Au soutien de ses prétentions, M. [L] [R] expose que :
– Concernant les heures supplémentaires, il produit aux débats des éléments suffisamment précis de nature à permettre à l’employeur de fournir ses propres éléments concernant les heures de travail effectivement réalisées, ce qu’il ne fait pas.
– Il n’a jamais été soumis à une obligation de remplir ses feuilles de pointage et aucune obligation ne lui a jamais été notifiée en ce sens, ce d’autant que les heures supplémentaires accomplies régulièrement n’ont jamais été payées compte tenu des difficultés économiques rencontrées par la société FERME HUBAUT jusqu’au 21 mars 2019, peu important, en outre, que les horaires théoriques de travail se trouvaient affichés dans les vestiaires.
– Les attestations produites par l’employeur doivent être écartées des débats en ce qu’elles émanent de salariés du restaurant et sont dépourvues d’objectivité.
– La société FERME HUBAUT est, par conséquent, redevable envers son salarié d’un rappel d’heures supplémentaires, des congés payés y afférents ainsi que de dommages et intérêts pour violation des durées hebdomadaires et journalières maximales de travail, pour violation des temps de repos journaliers, pour non-respect des pauses journalières, et pour lui avoir imposé des congés payés en février et mars 2019 afin de l’éloigner de son poste de travail dans l’attente de l’initiation de la procédure disciplinaire.
– Il a également droit à un rappel de salaire sur mise à pied conservatoire, la société FERME HUBAUT ayant suspendu ladite mise à pied en le plaçant en congés payés à compter du 1er mars et jusqu’au 8 mars 2019, date de son licenciement.
– Le travail dissimulé est également établi, en lien avec le fait de faire figurer sur les bulletins de salaire un nombre d’heures de travail inférieur à celui effectivement réalisé.
– Les fautes alléguées ne sont pas établies et constituent davantage une insuffisance professionnelle, ce d’autant qu’il n’était pas le seul à travailler en cuisine, que la preuve n’est pas rapportée de ce qu’il est à l’origine des problèmes de cuisson, qu’il ne peut être tenu responsable d’une erreur d’affichage en salle relevant de la responsabilité du personnel de salle, que ses missions n’incluaient ni l’entretien de la chambre froide ni la gestion des stocks. Les griefs liés à l’étiquetage ou à l’oxydation de certains aliments, par ailleurs non servis à la clientèle, ne sont pas établis.
– Concernant le respect des normes HACCP, cette obligation incombe à l’employeur qui en délègue la plupart du temps la gestion à l’un de ses salariés, ce qui n’a pas été réalisé en l’espèce, faute de délégation.

# LIGNES DE DONNÉES:
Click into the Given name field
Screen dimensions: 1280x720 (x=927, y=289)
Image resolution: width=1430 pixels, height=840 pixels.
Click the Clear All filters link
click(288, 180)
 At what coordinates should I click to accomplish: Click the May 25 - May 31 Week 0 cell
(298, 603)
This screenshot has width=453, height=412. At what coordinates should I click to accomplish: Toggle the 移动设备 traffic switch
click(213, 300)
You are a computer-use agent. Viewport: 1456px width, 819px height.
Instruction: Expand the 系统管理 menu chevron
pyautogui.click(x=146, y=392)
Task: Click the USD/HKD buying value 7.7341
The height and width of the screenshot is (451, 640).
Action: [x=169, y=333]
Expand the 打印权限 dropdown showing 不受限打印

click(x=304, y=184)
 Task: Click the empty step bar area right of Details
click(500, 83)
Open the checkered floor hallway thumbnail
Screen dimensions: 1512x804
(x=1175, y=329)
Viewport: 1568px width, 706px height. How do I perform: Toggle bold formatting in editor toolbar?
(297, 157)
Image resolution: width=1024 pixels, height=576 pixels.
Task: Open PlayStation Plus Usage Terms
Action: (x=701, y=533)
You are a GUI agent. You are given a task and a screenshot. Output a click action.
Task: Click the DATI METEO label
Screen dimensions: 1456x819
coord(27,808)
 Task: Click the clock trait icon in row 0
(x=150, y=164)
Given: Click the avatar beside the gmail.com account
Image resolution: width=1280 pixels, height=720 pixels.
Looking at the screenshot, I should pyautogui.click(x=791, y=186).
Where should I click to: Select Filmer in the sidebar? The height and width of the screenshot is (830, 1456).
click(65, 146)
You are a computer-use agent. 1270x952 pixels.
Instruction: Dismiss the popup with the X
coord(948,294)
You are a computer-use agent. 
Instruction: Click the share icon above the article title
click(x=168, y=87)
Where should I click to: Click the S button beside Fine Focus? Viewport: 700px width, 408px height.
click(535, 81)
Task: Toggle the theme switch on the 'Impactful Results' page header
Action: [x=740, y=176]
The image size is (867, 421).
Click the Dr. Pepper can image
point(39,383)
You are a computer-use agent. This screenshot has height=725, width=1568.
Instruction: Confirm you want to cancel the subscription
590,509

# TÂCHE COURTE A:
D'après l'extrait, à quelle date le salarié a-t-il été licencié ?
# TÂCHE COURTE B:
Dupliquez le passage de l'extrait situé entre « Au soutien de » et « dans les vestiaires. », ces deux segments compris.
Les enregistrements n'ont aucun lien avec l'extrait.

# BONNE RÉPONSE A:
Le 8 mars 2019.

# BONNE RÉPONSE B:
Au soutien de ses prétentions, M. [L] [R] expose que :
– Concernant les heures supplémentaires, il produit aux débats des éléments suffisamment précis de nature à permettre à l’employeur de fournir ses propres éléments concernant les heures de travail effectivement réalisées, ce qu’il ne fait pas.
– Il n’a jamais été soumis à une obligation de remplir ses feuilles de pointage et aucune obligation ne lui a jamais été notifiée en ce sens, ce d’autant que les heures supplémentaires accomplies régulièrement n’ont jamais été payées compte tenu des difficultés économiques rencontrées par la société FERME HUBAUT jusqu’au 21 mars 2019, peu important, en outre, que les horaires théoriques de travail se trouvaient affichés dans les vestiaires.